Publishing content on a regular basis is crucial, but blogging every week doesn’t guarantee success—especially if you haven’t defined what that success looks like. Establish a clear purpose and ensure all your contributors are mindful of it. Share your ideas with the rest of your teams (e.g. the social, new business and PR teams) to fully integrate them into the plan.
How do you know what the blog’s purpose should be? Think about your business goals and decide how the blog can enhance your strategy. For example, is there a particular service offering that you want to promote? Are you trying to reach a new market? Make it part of your content campaign and write about relevant topics.
You can use the company blog as a convenient platform for getting in front of your current and potential customers. Here are some tips to get you going:
Write with a campaign and buyer persona in mind.
It’s easy to write about topics that you’re passionate about, but it’s also easy to lose sight of the task at hand. Avoid going rogue and follow a pre-planned content calendar that focuses on a campaign theme. The specific blog topics can take various angles, but they should all be tailored to the buyer personas you’re targeting. A buyer persona is, in simple terms, an idealized version of one of your customer segments (e.g. marketing directors and CEOs).
Include supplemental content offerings in blog posts.
The blog is a valuable resource to use as fodder for social posts, as story ideas for pitching media and in content marketing endeavors like social advertising and email campaigns. If the mission of the blog is to attract new business leads, go deep into a topic by linking to e-books, videos, infographics and more. Continue to pique your readers’ interest by sharing information that is meaningful to them and their businesses.

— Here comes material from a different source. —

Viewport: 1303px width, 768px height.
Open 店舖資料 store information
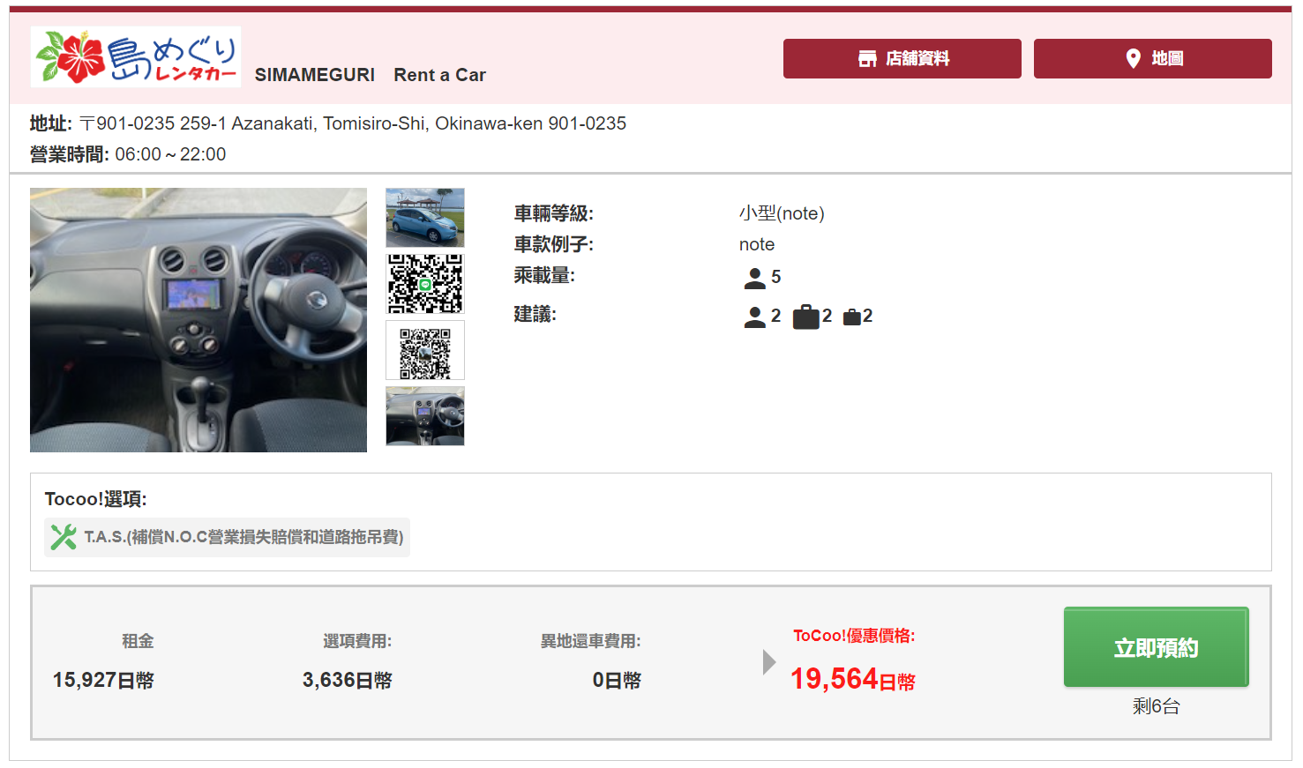(x=902, y=58)
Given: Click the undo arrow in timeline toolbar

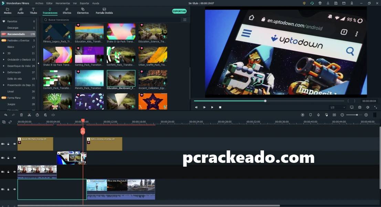Looking at the screenshot, I should point(6,115).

Track metrics based your blog’s purpose.
Your blog’s metrics will give you important insight into how well it’s doing. Google Analytics and your CRM platform are good places to start. Weigh certain data more heavily depending on what you’re trying to achieve, but be careful not to take it all at face value. A post may have 60 views, but it doesn’t mean all are noteworthy. Dig deeper to uncover what your most read blogs are, who is reading them, how often they return and how they found the blog. For instance, you might discover that most people find your blog via links in social media posts rather than going to the website. Knowing these facts will help guide how you promote the blog and what topics you focus on.